SELEÇÃO -
"""

O CRPRS está acompanhando o trabalho de Apoio Psicossocial durante o julgamento dos réus pelo incêndio na boate Kiss, ocorrido em 2013. As ações são voltadas a familiares das vítimas e sobreviventes, em Porto Alegre e Santa Maria. Além disso, o Conselho doou máscaras N95, álcool em gel, luvas cirúrgicas, copos descartáveis e crachás para as equipes do acolhimento.
As equipes de atendimento contam com estudantes e profissionais vinculados a diferentes instituições, como conselhos profissionais (CRPRS e CREFITO), universidades, movimentos sociais (Fórum Gaúcho de Saúde Mental, Coletivo Sou Sus, Coletivo Gerapoa, DCE UFSM), Secretarias Municipais de Saúde (Porto Alegre, Santa Maria e Canoas), Secretaria do Desenvolvimento Social de Porto Alegre, Secretaria Estadual de Saúde e profissionais liberais.
Para o conselheiro Pedro Pacheco, que vem acompanhando o trabalho na Tenda do Cuidado, instalada na parte externa do Fórum de Porto Alegre, o julgamento representa um momento importante para os familiares de vítimas e sobreviventes, por representar o fechamento desse tempo, na espera de respostas sobre os culpados.

"""

MATERIAL -

"""

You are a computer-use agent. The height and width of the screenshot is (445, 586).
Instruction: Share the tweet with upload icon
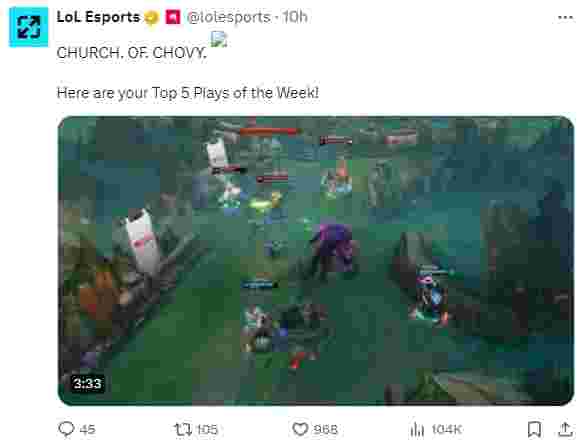pyautogui.click(x=566, y=429)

"""

REQUISITOS DA TAREFA - Reescreva em forma de lista o parágrafo da seleção que começa com "As equipes de atendimento contam", preservando as instituições mencionadas.

RESPOSTA -
Equipes de atendimento compostas por estudantes e profissionais vinculados a:
- conselhos profissionais: CRPRS e CREFITO;
- universidades;
- movimentos sociais: Fórum Gaúcho de Saúde Mental, Coletivo Sou Sus, Coletivo Gerapoa, DCE UFSM;
- Secretarias Municipais de Saúde: Porto Alegre, Santa Maria e Canoas;
- Secretaria do Desenvolvimento Social de Porto Alegre;
- Secretaria Estadual de Saúde;
- profissionais liberais.